EXCERPTED RECORDS START

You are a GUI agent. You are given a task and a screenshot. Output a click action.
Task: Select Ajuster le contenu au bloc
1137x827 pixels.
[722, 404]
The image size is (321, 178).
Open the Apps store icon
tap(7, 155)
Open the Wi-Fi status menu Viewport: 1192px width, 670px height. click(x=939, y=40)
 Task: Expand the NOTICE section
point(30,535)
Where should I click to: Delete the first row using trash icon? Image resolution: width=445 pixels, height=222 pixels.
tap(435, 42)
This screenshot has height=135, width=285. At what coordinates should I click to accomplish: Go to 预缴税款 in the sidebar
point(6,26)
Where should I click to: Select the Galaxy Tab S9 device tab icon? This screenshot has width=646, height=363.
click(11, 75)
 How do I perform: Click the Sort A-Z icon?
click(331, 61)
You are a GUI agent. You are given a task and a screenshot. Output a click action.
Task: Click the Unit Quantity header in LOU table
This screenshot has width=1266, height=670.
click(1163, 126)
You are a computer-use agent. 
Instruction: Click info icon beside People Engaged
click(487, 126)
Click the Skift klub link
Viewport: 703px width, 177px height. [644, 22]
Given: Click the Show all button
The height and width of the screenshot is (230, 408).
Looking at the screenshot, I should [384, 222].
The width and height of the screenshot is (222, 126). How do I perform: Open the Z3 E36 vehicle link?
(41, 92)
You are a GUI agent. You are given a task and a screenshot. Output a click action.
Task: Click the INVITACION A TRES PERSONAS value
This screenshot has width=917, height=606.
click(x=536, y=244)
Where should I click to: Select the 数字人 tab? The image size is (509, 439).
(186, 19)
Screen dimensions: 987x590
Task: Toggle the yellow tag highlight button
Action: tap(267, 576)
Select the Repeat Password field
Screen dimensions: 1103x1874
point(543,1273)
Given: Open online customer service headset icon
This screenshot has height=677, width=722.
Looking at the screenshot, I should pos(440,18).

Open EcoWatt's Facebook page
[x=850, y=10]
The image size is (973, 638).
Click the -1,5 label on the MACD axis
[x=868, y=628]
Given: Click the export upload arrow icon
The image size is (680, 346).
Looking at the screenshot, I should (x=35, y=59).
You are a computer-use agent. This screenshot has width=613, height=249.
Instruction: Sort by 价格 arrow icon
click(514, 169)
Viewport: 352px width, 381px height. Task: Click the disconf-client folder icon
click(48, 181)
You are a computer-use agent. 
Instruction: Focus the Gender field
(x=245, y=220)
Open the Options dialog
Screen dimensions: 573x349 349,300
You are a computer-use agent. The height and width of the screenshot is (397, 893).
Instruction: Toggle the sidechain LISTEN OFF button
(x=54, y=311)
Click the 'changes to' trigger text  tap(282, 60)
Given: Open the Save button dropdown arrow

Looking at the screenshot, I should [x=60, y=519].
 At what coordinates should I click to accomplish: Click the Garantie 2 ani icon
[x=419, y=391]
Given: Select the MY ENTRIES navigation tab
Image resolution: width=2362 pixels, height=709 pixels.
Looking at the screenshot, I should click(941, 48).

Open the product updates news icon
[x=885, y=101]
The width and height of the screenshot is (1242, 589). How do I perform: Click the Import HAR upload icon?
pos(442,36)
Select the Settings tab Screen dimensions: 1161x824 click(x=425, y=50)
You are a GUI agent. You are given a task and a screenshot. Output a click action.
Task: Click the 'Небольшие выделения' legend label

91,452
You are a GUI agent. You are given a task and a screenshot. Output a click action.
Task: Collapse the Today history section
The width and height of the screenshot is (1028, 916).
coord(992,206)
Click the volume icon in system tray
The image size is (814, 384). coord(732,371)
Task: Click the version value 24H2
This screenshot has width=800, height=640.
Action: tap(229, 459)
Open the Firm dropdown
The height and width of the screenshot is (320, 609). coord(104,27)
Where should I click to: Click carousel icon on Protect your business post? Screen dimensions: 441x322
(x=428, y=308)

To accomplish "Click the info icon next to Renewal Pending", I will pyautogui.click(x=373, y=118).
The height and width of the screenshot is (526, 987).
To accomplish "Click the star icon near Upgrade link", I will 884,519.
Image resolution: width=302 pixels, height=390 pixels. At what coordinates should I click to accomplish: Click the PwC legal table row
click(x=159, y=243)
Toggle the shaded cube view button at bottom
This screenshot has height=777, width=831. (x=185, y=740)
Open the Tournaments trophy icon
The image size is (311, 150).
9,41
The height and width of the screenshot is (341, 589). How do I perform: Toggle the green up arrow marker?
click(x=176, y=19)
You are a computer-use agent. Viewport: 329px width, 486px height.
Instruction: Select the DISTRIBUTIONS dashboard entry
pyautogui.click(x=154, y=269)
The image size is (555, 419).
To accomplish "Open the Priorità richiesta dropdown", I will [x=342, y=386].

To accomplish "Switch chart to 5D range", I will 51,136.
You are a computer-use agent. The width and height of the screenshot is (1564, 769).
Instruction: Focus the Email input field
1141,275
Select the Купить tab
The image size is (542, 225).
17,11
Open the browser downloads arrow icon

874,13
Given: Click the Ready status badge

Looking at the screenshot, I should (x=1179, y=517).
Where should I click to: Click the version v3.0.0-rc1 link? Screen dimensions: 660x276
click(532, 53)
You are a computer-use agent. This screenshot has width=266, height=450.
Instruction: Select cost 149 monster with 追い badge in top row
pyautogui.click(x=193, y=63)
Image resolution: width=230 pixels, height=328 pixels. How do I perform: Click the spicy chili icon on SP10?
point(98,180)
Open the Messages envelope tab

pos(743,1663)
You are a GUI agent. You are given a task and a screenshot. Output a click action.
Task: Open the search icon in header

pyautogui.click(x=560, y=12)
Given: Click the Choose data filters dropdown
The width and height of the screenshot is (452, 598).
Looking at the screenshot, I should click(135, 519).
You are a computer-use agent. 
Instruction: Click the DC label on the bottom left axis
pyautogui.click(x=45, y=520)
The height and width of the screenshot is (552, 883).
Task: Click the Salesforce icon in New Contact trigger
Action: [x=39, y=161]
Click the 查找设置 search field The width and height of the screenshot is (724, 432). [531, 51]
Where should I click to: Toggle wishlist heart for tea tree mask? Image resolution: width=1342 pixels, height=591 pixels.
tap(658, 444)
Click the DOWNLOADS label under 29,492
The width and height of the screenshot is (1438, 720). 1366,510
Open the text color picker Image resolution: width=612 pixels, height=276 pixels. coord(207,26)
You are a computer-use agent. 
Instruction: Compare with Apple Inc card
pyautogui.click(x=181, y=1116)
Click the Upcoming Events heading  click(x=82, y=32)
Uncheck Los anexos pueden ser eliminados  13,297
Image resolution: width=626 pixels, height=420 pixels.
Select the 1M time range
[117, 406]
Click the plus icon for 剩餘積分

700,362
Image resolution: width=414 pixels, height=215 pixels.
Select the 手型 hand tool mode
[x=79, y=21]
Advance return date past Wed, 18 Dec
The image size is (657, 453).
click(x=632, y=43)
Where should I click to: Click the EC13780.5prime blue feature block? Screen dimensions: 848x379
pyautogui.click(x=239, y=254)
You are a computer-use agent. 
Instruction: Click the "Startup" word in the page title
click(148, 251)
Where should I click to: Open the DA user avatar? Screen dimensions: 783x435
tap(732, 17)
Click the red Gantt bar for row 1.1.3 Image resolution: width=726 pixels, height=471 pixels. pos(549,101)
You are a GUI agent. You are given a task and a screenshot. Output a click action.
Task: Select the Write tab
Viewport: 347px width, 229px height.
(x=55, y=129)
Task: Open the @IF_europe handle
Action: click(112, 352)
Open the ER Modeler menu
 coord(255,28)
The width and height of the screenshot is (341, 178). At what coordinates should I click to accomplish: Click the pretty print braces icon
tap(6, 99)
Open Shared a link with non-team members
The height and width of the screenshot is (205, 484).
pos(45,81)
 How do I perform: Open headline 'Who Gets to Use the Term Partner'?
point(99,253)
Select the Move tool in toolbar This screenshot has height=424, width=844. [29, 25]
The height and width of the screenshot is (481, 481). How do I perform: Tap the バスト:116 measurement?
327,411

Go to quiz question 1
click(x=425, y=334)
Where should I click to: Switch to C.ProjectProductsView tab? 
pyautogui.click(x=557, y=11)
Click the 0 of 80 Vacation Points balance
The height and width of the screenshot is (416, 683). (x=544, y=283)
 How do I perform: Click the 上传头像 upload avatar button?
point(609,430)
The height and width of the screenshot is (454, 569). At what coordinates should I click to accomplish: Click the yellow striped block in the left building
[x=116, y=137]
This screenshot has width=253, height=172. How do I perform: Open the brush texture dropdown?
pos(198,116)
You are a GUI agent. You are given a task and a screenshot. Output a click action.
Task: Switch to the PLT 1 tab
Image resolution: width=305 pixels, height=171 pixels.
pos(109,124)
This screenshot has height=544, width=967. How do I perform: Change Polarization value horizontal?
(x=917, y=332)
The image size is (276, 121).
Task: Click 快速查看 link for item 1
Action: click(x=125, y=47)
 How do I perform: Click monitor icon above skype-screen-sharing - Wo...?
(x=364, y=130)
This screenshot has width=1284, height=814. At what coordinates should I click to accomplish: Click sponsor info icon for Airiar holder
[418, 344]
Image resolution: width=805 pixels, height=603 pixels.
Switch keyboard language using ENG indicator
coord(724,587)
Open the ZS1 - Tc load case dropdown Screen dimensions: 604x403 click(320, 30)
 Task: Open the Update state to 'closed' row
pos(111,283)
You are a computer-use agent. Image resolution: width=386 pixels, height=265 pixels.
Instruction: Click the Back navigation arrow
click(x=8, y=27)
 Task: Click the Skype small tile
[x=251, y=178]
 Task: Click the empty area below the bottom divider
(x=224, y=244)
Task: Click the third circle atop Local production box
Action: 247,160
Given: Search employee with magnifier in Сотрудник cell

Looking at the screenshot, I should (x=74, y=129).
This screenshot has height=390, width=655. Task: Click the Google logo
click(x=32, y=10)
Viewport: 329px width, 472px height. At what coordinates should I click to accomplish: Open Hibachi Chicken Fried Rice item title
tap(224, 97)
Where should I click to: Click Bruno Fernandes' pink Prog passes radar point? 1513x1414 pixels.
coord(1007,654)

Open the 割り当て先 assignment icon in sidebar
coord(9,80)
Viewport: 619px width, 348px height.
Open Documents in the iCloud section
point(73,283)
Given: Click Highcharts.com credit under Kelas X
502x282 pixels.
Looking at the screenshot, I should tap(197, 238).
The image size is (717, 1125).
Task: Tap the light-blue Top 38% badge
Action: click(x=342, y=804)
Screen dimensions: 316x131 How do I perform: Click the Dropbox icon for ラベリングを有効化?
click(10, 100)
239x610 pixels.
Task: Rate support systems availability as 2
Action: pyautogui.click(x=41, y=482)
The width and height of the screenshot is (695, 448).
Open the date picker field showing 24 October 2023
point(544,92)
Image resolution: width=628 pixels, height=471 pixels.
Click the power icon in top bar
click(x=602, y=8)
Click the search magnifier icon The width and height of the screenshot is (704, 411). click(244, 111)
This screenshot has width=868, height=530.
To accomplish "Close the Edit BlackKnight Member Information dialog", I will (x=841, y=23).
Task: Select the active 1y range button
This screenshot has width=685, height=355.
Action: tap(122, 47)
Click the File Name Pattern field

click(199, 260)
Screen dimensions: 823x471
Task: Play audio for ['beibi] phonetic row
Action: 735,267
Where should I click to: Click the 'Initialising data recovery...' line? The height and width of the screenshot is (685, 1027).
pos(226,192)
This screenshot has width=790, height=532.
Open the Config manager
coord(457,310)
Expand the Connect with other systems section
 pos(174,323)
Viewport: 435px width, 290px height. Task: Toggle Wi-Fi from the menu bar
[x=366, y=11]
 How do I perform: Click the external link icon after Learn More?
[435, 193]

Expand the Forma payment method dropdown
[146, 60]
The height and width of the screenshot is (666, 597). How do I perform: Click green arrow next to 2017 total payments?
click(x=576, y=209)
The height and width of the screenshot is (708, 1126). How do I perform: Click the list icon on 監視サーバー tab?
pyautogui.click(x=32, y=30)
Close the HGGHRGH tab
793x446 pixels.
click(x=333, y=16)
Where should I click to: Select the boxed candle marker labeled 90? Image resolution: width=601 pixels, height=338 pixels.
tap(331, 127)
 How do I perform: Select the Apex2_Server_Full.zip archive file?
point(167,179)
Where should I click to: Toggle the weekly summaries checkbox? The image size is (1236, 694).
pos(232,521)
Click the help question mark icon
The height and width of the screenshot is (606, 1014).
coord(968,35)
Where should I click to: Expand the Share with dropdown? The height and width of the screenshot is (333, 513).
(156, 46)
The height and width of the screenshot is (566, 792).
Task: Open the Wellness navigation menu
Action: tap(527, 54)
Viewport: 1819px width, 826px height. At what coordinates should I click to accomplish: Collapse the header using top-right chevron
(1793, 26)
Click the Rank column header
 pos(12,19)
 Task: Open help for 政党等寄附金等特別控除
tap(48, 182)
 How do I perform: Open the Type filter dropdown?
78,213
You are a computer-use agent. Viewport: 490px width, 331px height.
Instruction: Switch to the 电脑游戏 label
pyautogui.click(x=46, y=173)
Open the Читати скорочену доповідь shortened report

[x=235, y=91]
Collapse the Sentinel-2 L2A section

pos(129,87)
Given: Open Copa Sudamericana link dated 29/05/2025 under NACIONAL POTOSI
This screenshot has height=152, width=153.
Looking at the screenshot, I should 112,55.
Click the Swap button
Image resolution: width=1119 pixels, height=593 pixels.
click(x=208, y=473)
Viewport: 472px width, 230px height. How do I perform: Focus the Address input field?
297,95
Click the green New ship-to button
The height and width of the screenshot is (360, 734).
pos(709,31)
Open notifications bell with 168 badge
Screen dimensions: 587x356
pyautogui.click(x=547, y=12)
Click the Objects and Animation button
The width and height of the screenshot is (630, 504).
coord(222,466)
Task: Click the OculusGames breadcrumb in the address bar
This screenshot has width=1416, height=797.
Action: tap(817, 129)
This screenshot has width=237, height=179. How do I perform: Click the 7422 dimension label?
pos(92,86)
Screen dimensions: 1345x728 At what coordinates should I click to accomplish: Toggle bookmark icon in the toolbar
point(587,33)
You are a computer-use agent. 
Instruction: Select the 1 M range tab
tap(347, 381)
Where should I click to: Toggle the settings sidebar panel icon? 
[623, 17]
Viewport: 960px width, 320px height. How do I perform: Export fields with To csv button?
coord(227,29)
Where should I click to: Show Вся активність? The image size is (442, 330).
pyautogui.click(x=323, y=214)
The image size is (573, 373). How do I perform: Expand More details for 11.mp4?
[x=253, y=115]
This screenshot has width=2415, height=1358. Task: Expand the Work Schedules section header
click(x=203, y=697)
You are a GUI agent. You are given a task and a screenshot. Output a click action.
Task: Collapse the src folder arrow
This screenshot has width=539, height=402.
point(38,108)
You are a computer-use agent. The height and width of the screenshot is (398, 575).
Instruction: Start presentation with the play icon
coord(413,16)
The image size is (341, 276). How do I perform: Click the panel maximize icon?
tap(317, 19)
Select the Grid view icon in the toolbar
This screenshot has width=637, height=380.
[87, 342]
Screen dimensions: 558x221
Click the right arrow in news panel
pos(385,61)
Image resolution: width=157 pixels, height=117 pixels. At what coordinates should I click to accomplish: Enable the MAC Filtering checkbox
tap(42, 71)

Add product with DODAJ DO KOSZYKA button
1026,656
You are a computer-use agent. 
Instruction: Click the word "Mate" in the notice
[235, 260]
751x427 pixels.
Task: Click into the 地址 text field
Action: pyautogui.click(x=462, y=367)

EXCERPTED RECORDS END

▶ _TASK DIRECTIONS_:
All lines in the records that contain "will" are to be copied and returned.

▶ _TASK ANSWER_:
To accomplish "Click the info icon next to Renewal Pending", I will pyautogui.click(x=373, y=118).
To accomplish "Click the star icon near Upgrade link", I will 884,519.
To accomplish "Open the Priorità richiesta dropdown", I will [x=342, y=386].
To accomplish "Switch chart to 5D range", I will 51,136.
To accomplish "Close the Edit BlackKnight Member Information dialog", I will (x=841, y=23).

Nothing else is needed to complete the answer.